The search for monomer-interaction-based alternative TNF-α therapies

Inflammation is regulated by tumor necrosis factor alpha (TNF-α), which as such plays a major role in various autoimmune disorders. High levels of TNF-α induce a wide range of inflammatory phenotypes according to the autoimmune disease in question. Regulating the amount of TNF-α in the body is one of the main treatments administered in order to help alleviate the inflammation that ensues in such conditions. The two autoimmune diseases which will be considered here are psoriasis and rheumatoid arthritis in the contexts of pregnancy and old age. These are particularly sensitive situations as the flare up or development of new inflammatory conditions in these contexts could be associated with serious complications since there are limited treatment options available on the market.
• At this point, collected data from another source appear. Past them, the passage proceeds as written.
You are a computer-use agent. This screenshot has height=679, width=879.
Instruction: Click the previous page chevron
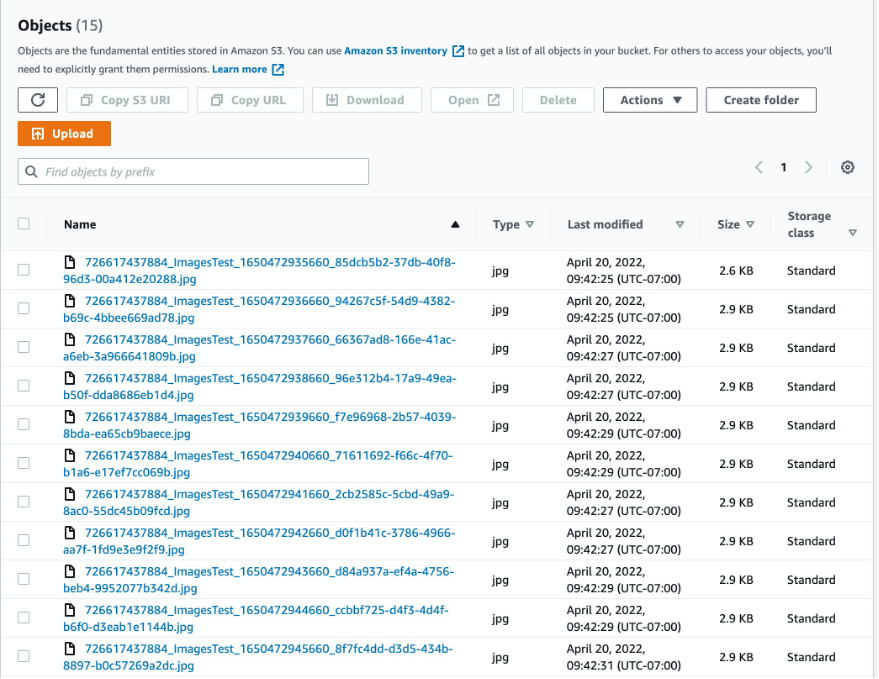point(758,167)
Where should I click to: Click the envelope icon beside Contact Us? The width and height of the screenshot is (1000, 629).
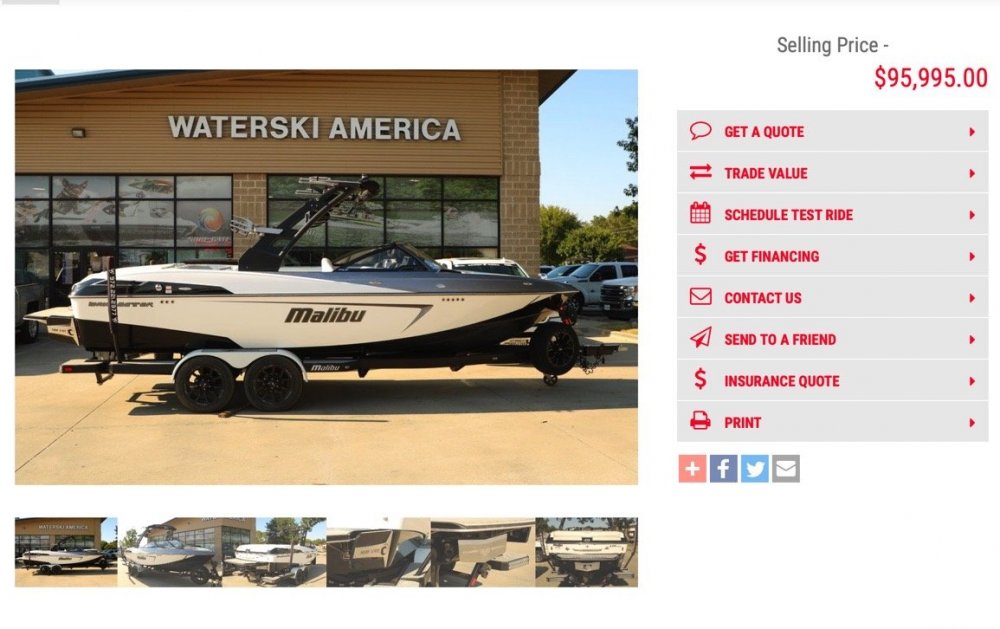tap(700, 297)
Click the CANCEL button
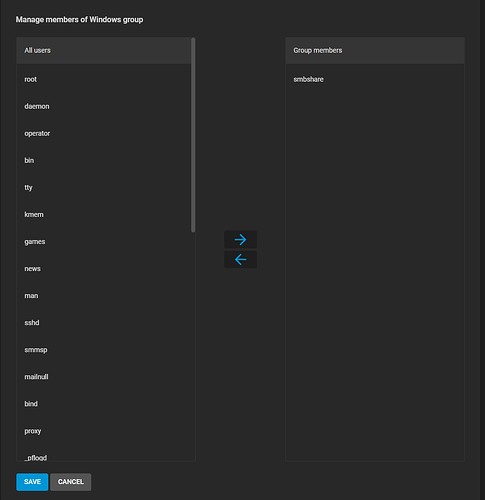This screenshot has width=485, height=500. [71, 482]
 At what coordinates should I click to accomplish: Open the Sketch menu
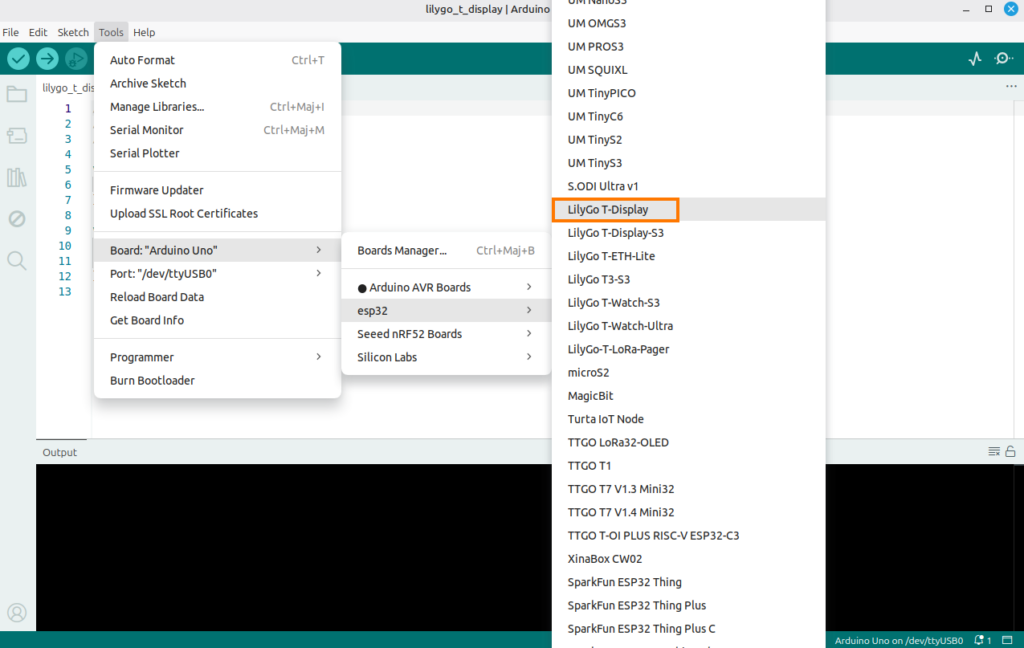(x=73, y=32)
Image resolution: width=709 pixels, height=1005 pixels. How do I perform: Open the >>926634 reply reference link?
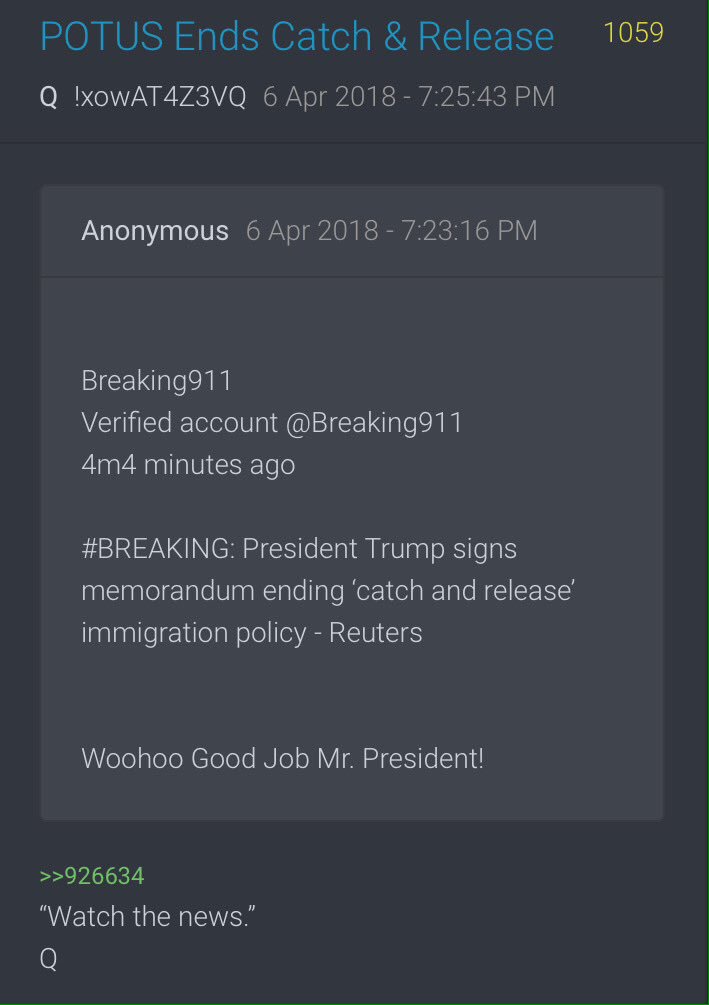(x=92, y=876)
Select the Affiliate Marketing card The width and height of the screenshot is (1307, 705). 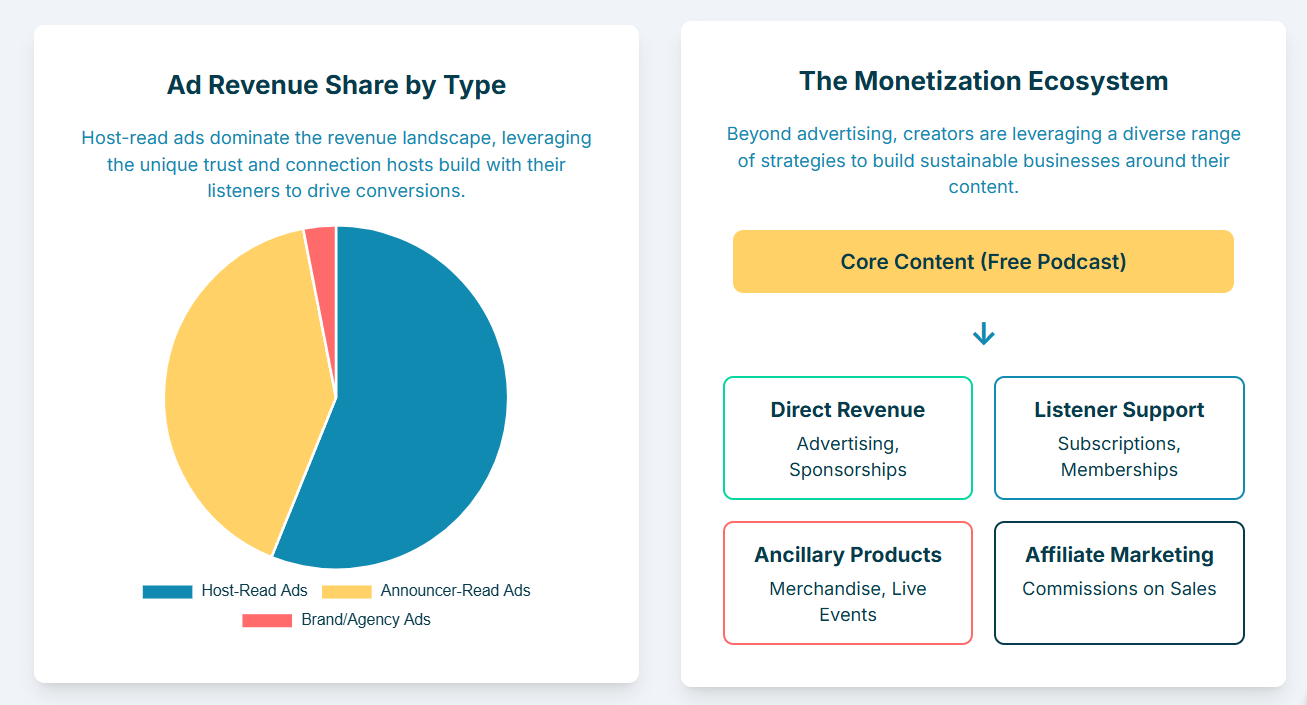pyautogui.click(x=1119, y=583)
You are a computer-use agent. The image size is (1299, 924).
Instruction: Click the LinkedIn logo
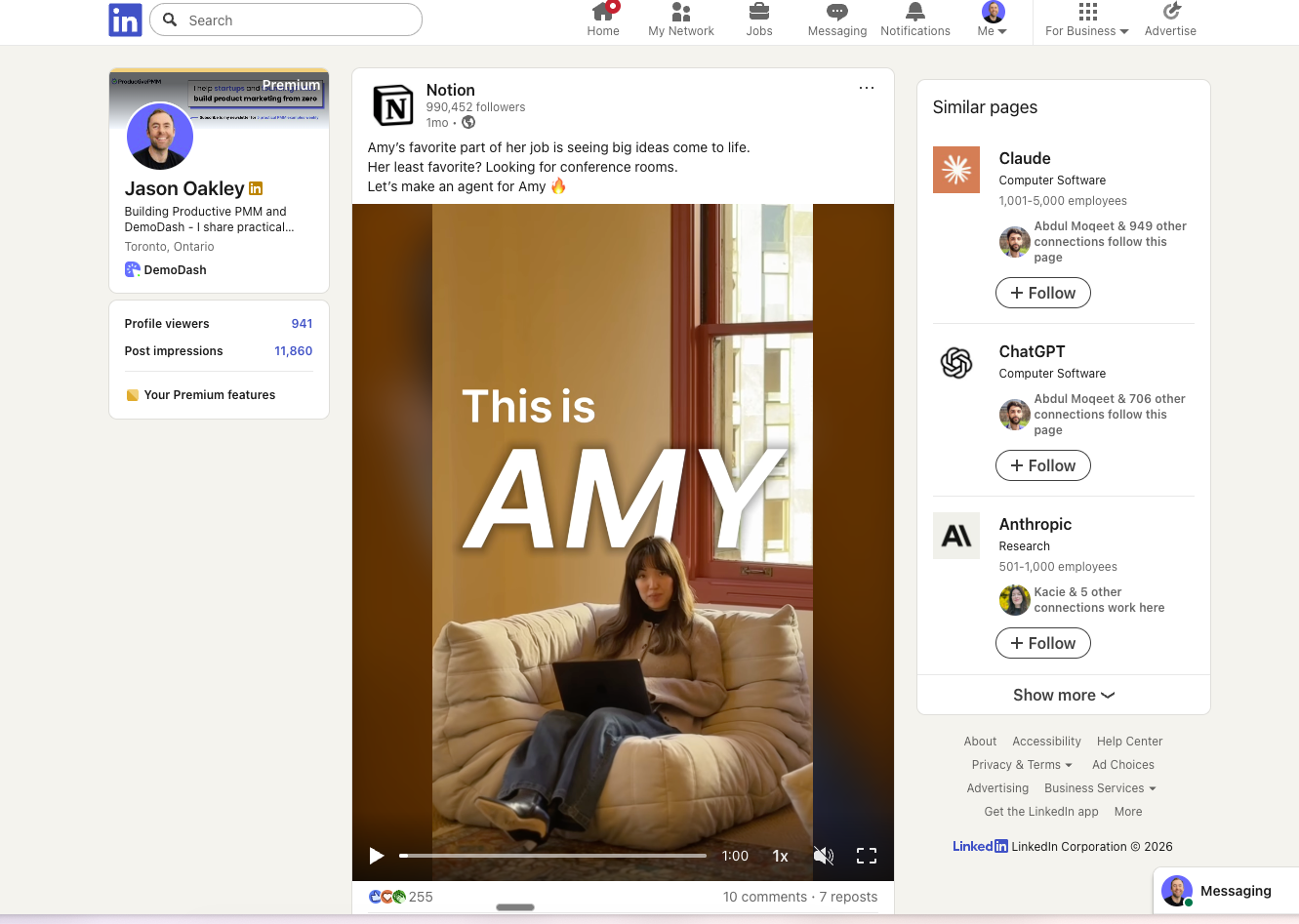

Inflammation is elicited by a cascade resulting from the binding of active TNF-α, which is a trimer, to the TNF-α receptor. Most available TNF-α therapies address receptor-binding rather than the TNF-α molecule production or multimerization. The formation of the TNF-α trimer also includes posttranslational modifications but very few have been identified so far, and hence their link to human disease is not characterized. Understanding the trigger, production, assembly, and binding of TNF-α would allow the development of allosteric TNF-α inhibitors to be used in complicated contexts including during pregnancy and old age.